Introduction

Two recent studies (VERIFY [NCT01528254] and GRADE [NCT01794143] having nearly similar (mean 5-year) follow-ups have now clearly suggested that the conventional approach of sequential addition of drugs in the treatment of type 2 diabetes (T2D) is an inferior strategy [1, 2]. Additionally, the VERIFY study showed initial combination therapy is superior to sequential addition therapy [1]. Intuitively, combination therapies that have different mechanisms of action and a. address various metabolic defects concerning the pathophysiology of T2D, b. having complementary and or synergistic actions, c. having the potential for a larger reduction of glycated hemoglobin (HbA1c) without potentiating hypoglycemia, d. can counter the undesirable effects produced by the individual agent, e. possessing cardio-renal protection, f. having good tolerability without any additional adverse effects, g. can reduce pill burden as a fixed-dose combinations (FDCs) allowing better compliance and h. administered through the oral route – are more likely to be a preferred modality for treating T2D [3]. To this end, triple-drug FDCs of metformin, dipeptidyl peptidase-4 inhibitors (DPP4i), and sodium-glucose co-transporter-2 inhibitors (SGLT2i) appear most promising.
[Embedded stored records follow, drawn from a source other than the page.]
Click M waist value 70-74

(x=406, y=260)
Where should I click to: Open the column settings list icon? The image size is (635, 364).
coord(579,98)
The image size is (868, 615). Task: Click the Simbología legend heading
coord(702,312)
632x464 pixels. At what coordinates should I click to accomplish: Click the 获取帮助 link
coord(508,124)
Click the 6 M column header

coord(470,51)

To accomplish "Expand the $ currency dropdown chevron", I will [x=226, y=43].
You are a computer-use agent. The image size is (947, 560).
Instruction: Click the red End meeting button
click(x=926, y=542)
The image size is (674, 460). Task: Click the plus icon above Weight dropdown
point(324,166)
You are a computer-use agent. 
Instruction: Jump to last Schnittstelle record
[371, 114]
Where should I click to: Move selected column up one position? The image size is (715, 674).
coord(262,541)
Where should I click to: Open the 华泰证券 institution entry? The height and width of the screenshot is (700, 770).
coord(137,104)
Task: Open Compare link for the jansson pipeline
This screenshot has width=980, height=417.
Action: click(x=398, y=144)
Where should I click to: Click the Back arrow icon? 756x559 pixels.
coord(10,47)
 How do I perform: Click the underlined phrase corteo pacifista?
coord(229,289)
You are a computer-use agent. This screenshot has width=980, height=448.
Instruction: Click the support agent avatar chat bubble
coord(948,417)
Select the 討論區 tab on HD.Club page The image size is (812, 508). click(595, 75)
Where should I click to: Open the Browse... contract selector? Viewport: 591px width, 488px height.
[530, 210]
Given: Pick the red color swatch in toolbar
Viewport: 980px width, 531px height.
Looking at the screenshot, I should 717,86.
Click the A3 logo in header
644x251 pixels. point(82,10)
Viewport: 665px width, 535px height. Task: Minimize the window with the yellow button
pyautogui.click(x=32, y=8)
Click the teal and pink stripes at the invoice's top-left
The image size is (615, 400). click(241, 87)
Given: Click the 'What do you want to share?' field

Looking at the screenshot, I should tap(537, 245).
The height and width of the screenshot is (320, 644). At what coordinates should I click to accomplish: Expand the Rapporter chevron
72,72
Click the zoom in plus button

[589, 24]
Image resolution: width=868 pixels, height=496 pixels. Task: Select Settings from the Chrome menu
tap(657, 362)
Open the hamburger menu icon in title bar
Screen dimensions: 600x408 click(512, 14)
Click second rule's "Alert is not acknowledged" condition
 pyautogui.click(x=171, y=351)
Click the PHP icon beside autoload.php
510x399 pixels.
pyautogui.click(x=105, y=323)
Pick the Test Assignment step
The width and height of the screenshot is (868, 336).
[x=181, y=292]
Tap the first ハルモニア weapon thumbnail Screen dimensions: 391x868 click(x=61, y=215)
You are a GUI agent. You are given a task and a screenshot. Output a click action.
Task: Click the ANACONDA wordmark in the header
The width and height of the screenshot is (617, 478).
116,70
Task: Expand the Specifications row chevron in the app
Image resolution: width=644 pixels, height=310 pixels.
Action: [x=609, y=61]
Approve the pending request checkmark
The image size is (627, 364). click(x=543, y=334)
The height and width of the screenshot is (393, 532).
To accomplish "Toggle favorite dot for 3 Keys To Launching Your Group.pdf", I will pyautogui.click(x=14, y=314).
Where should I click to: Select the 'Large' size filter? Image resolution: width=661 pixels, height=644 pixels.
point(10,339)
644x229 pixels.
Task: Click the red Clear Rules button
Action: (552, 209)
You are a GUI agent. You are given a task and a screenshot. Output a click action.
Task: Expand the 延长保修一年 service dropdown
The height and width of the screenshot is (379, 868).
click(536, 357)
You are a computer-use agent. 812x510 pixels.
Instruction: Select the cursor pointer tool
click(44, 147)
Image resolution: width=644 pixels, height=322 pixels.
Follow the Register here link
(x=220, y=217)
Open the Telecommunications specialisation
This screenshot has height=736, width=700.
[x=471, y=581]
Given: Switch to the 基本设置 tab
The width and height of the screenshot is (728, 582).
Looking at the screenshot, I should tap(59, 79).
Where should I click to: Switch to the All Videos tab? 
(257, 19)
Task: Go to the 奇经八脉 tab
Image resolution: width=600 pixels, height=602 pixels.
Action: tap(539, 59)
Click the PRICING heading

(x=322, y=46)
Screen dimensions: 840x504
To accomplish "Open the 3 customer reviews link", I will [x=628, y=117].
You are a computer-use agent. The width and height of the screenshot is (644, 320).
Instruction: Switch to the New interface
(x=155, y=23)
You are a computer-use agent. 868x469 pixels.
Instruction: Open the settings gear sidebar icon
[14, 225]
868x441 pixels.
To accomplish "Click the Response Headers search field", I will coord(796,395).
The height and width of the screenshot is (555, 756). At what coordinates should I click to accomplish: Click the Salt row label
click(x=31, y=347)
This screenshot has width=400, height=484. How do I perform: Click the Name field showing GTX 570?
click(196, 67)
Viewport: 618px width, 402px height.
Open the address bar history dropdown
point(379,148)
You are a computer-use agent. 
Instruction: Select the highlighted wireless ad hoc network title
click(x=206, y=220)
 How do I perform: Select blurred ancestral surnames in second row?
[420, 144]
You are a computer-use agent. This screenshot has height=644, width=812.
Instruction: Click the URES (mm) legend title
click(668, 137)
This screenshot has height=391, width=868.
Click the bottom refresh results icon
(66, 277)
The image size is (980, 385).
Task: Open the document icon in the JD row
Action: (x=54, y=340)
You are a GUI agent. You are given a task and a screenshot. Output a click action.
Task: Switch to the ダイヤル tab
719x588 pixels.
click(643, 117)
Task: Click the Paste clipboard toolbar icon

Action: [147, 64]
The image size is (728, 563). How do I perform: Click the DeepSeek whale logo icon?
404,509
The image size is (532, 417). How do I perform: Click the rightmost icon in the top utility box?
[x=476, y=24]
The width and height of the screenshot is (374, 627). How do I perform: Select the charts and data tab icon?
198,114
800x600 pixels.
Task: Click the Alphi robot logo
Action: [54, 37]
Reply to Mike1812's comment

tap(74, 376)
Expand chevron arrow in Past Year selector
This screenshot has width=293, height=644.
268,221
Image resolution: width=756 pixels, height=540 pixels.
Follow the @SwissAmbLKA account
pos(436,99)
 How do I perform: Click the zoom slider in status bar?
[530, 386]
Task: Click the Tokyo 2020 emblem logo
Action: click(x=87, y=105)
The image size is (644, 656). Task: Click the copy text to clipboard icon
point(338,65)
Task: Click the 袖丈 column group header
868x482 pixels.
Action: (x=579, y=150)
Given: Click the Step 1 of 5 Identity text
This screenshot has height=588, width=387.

Indeed, combination therapy of metformin, DPP4i, and SGLT2i has the potential to correct seven pathophysiological defects of well-defined Ominous Octet, without provoking significant hypoglycemia [4,5,6]. A recent meta-analysis showed cardiovascular and renal benefits exerted by SGLT2i remain intact in association with DPP4i combination therapy with an expected additional HbA1c lowering [7]. Concerning international guidelines, the 2023 American Diabetes Association and European Association of Studies in Diabetes (ADA-EASD) have recommended using two drugs in T2D at diagnosis when HbA1c is ≥ 9% without osmotic symptoms and ≥ 8.5% in young adults with < 40 years of age [8], the 2022 American Association of Clinical Endocrinologists (AACE) guidelines [9] suggest using dual drug therapy when HbA1c > 1.5% above the desired target. The 2022 AACE guidelines recommend triple drug therapy as a first approach for treating asymptomatic patients with HbA1c levels > 9% (75 mmol/mol), while in patients with HbA1c levels ≤ 9% (75 mmol/mol), triple therapy is recommended if the patient has an inadequate response to monotherapy or dual therapy [9].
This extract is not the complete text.